Risalendo la filmografia polacca suggerita da "Foglio", si fa tappa al 1963. In quell'anno, Andrzej Munk (1921-1961), due anni prima scomparso in un incidente di ritorno da riprese ad Auschwitz, ivi ambientò il suo ultimo atto d'accusa su sopraffazione e indifferenza. Incompiuto, terminato da collaboratori, tra cui ufficialmente Witold Lesiewicz (1922-2012), "La passeggera" ne ha guadagnato in fascino, permettendo di riconoscervi un capolavoro del cinema.
I colleghi precisano che, sullo schermo, "cosa è stato filmato, con tutte le lacune e le reticenze...Andrzej Munk era nostro contemporaneo". Il ritorno dall'America in Europa di una tedesca sposatasi in "quel paese ospitale". Cos'ha visto Liza?! Non certo una "povera piccola", Liza. Sentinella, aguzzina, kapò..."Ma forse è meglio che tu sappia". Il suo rapporto con Marta, l'internata "per motivi politici". Il trionfare sui cadaveri, tra le grida disumane dei Kapo, "sopra il fango di Auschwitz".
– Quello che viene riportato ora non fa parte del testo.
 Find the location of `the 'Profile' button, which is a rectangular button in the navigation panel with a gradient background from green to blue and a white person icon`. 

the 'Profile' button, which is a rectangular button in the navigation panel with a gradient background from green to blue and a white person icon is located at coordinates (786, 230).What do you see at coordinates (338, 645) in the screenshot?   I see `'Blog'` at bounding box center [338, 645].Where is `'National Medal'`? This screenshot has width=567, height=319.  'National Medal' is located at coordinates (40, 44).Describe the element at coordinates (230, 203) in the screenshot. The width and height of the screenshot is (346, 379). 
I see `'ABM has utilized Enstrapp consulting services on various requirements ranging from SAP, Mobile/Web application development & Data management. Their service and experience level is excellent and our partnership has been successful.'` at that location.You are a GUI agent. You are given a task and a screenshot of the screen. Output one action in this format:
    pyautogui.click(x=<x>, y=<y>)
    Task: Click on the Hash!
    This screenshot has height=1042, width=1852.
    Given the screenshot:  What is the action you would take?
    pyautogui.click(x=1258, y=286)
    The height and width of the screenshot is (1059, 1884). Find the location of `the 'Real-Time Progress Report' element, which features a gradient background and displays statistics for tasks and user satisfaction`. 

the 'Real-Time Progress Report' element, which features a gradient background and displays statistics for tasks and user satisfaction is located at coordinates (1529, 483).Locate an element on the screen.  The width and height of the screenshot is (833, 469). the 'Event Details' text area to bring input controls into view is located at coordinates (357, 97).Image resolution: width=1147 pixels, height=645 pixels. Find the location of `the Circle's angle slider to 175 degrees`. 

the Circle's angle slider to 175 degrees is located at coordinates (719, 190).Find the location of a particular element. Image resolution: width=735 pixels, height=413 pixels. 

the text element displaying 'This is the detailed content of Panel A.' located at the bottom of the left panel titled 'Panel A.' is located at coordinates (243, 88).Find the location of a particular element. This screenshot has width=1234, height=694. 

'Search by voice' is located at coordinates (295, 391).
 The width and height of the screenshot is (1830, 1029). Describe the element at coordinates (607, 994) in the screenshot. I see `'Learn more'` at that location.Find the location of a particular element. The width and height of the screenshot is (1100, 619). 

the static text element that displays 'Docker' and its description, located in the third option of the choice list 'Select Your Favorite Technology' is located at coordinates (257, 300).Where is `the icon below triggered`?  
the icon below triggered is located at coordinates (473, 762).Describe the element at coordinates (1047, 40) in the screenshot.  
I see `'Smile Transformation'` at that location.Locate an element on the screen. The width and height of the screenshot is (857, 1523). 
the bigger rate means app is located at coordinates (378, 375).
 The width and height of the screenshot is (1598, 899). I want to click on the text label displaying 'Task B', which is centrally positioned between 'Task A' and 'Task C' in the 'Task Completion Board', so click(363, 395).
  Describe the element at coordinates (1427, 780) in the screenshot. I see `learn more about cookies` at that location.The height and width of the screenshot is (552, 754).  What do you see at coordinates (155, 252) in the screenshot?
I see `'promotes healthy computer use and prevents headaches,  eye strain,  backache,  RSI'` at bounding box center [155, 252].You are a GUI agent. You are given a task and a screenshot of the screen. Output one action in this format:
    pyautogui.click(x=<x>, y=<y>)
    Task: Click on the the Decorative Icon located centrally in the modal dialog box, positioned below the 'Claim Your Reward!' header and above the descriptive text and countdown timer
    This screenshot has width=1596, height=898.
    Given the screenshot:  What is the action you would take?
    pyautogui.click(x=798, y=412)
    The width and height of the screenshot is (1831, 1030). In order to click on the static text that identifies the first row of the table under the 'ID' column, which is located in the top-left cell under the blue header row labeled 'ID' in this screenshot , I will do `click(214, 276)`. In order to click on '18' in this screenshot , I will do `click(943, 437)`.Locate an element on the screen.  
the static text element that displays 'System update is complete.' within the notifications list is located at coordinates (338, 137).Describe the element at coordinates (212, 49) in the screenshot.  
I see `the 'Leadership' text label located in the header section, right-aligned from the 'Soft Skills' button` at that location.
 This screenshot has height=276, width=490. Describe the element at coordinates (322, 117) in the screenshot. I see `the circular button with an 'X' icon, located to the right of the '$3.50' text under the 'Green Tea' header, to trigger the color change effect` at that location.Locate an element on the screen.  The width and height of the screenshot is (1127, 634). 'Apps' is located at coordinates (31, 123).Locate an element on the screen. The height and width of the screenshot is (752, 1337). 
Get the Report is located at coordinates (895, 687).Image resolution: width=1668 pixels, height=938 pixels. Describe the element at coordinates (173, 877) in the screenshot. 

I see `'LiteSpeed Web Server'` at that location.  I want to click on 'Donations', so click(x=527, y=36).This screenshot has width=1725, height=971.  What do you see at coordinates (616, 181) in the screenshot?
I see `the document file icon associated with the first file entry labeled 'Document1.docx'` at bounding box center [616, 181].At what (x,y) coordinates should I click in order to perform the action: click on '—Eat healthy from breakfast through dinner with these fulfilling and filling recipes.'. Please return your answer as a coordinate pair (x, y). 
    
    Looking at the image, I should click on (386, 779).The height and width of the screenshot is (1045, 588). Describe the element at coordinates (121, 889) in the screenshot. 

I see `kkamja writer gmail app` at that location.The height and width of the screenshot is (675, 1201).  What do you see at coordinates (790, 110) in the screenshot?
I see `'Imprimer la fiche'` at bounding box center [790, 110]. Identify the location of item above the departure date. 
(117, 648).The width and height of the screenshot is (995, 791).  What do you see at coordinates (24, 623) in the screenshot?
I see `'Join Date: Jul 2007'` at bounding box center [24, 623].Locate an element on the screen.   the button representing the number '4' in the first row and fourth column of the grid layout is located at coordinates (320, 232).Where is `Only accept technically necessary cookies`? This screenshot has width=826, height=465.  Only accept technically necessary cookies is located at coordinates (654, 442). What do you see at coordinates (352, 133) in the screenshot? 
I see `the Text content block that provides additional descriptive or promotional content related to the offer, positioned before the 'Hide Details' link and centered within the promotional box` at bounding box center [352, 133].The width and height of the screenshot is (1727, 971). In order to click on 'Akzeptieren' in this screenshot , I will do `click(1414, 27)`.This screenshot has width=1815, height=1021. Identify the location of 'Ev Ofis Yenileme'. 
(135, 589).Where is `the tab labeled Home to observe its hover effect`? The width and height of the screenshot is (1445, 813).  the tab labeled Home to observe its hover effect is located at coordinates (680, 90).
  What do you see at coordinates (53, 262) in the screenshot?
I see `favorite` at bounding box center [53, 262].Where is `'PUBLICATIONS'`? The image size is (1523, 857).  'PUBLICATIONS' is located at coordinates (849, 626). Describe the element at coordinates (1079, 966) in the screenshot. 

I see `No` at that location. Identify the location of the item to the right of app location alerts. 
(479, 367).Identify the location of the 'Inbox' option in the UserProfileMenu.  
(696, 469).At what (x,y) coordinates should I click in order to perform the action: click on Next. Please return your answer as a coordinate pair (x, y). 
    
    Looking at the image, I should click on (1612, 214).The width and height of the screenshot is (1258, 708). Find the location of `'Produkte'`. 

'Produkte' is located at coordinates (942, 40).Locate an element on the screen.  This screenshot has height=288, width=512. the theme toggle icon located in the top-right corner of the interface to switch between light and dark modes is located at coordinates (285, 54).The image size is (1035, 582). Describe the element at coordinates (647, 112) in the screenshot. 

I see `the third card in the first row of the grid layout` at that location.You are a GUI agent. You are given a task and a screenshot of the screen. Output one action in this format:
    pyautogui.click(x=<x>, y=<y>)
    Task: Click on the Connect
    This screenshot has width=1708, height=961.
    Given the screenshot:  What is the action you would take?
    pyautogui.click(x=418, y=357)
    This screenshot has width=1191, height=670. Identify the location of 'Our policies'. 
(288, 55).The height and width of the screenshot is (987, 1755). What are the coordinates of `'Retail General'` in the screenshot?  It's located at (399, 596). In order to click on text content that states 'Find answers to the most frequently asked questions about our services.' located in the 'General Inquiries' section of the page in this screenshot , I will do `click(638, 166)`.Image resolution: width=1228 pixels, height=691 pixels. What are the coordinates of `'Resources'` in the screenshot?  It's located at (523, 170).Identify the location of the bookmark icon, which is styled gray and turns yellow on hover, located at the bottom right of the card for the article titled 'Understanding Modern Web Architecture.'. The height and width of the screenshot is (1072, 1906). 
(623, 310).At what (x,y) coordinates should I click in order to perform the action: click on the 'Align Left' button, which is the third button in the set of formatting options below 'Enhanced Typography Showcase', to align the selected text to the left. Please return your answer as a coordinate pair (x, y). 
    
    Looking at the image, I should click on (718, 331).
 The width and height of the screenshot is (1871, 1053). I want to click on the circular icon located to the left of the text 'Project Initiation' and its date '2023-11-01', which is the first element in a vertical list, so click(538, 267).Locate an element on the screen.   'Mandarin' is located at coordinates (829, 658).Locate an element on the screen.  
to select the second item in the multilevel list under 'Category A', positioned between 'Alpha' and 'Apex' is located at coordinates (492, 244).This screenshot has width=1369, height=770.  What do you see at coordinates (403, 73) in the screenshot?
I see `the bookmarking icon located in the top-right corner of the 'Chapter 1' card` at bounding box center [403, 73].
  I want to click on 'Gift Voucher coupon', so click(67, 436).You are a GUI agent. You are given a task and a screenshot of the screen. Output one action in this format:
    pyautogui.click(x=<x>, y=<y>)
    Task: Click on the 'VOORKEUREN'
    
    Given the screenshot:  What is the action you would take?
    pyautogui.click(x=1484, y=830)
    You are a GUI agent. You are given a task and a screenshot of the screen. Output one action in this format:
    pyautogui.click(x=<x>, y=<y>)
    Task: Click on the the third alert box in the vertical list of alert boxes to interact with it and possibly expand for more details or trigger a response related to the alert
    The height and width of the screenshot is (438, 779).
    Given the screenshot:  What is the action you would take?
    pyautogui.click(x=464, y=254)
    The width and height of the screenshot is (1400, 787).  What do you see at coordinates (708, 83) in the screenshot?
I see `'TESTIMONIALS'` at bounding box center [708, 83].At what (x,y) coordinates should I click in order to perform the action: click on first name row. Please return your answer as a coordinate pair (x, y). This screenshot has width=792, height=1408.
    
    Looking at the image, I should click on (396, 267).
Il "fotoromanzo" iniziale, montato con efficacia poetica dai compagni del regista, ricorda Marker. Dalle immagini successive, emerge un autore rigoroso nello stile, severo nei contenuti. La sua filmografia si chiuse tragicamente con un'opera che inchioda al muro le responsabilità di tutti. Doloroso al punto da chiedersi il livello di profondità che avrebbe raggiunto se ultimato. Trionfare sui cadaveri, tra le grida disumane dei Kapo, "sopra il fango di Auschwitz".